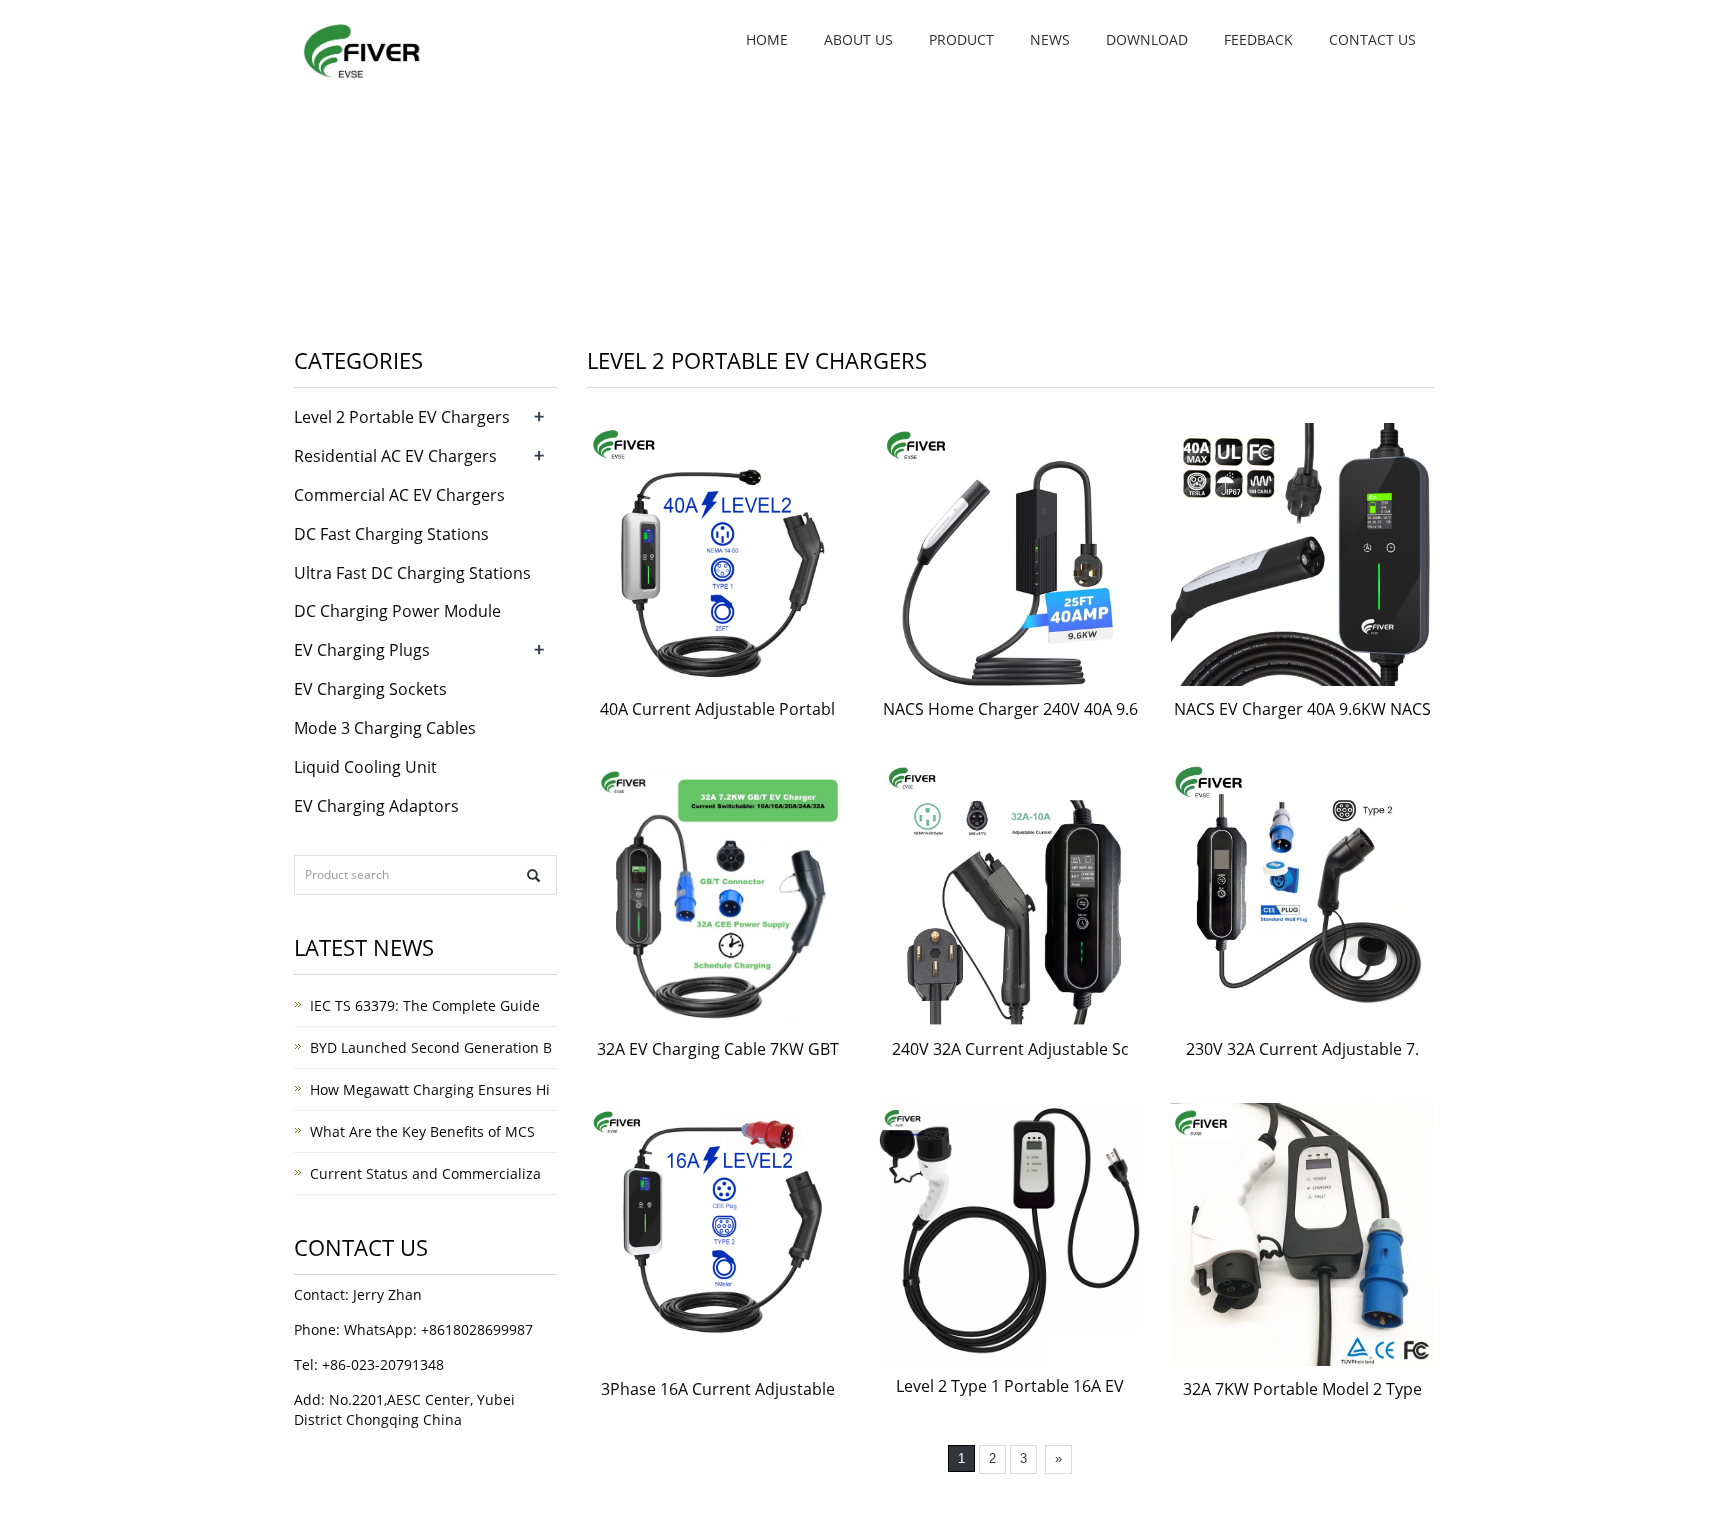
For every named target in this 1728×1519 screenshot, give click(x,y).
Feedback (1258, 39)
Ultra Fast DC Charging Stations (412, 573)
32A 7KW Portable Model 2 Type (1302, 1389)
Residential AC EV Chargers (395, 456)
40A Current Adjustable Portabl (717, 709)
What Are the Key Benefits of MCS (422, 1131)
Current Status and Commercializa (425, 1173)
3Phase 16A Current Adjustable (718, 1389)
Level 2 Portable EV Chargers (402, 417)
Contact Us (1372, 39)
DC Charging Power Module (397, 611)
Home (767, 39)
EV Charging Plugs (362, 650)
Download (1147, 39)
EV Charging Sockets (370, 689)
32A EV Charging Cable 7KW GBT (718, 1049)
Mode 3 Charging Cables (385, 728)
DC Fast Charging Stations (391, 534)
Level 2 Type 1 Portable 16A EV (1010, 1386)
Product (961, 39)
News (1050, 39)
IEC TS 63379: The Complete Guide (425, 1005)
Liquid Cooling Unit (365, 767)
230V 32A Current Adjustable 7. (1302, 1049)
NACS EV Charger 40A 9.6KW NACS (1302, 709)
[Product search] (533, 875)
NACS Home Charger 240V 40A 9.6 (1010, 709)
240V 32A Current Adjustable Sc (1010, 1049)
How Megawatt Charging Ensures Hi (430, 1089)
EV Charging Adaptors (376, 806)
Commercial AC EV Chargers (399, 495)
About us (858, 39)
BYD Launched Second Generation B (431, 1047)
━━━━
INSTRUCTIONS FOR THE TASK :: All of the material above is to be copied exactly, with no pictures.

SOLUTION FOR THIS PROBLEM ::
For every named target in this 1728×1519 screenshot, give click(x,y).
Feedback (1258, 39)
Ultra Fast DC Charging Stations (412, 573)
32A 7KW Portable Model 2 Type (1302, 1389)
Residential AC EV Chargers (395, 456)
40A Current Adjustable Portabl (717, 709)
What Are the Key Benefits of MCS (422, 1131)
Current Status and Commercializa (425, 1173)
3Phase 16A Current Adjustable (718, 1389)
Level 2 Portable EV Chargers (402, 417)
Contact Us (1372, 39)
DC Charging Power Module (397, 611)
Home (767, 39)
EV Charging Plugs (362, 650)
Download (1147, 39)
EV Charging Sockets (370, 689)
32A EV Charging Cable 7KW GBT (718, 1049)
Mode 3 Charging Cables (385, 728)
DC Fast Charging Stations (391, 534)
Level 2 Type 1 Portable 16A EV (1010, 1386)
Product (961, 39)
News (1050, 39)
IEC TS 63379: The Complete Guide (425, 1005)
Liquid Cooling Unit (365, 767)
230V 32A Current Adjustable 7. (1302, 1049)
NACS EV Charger 40A 9.6KW NACS (1302, 709)
[Product search] (533, 875)
NACS Home Charger 240V 40A 9.6 (1010, 709)
240V 32A Current Adjustable Sc (1010, 1049)
How Megawatt Charging Ensures Hi (430, 1089)
EV Charging Adaptors (376, 806)
Commercial AC EV Chargers (399, 495)
About us (858, 39)
BYD Launched Second Generation B (431, 1047)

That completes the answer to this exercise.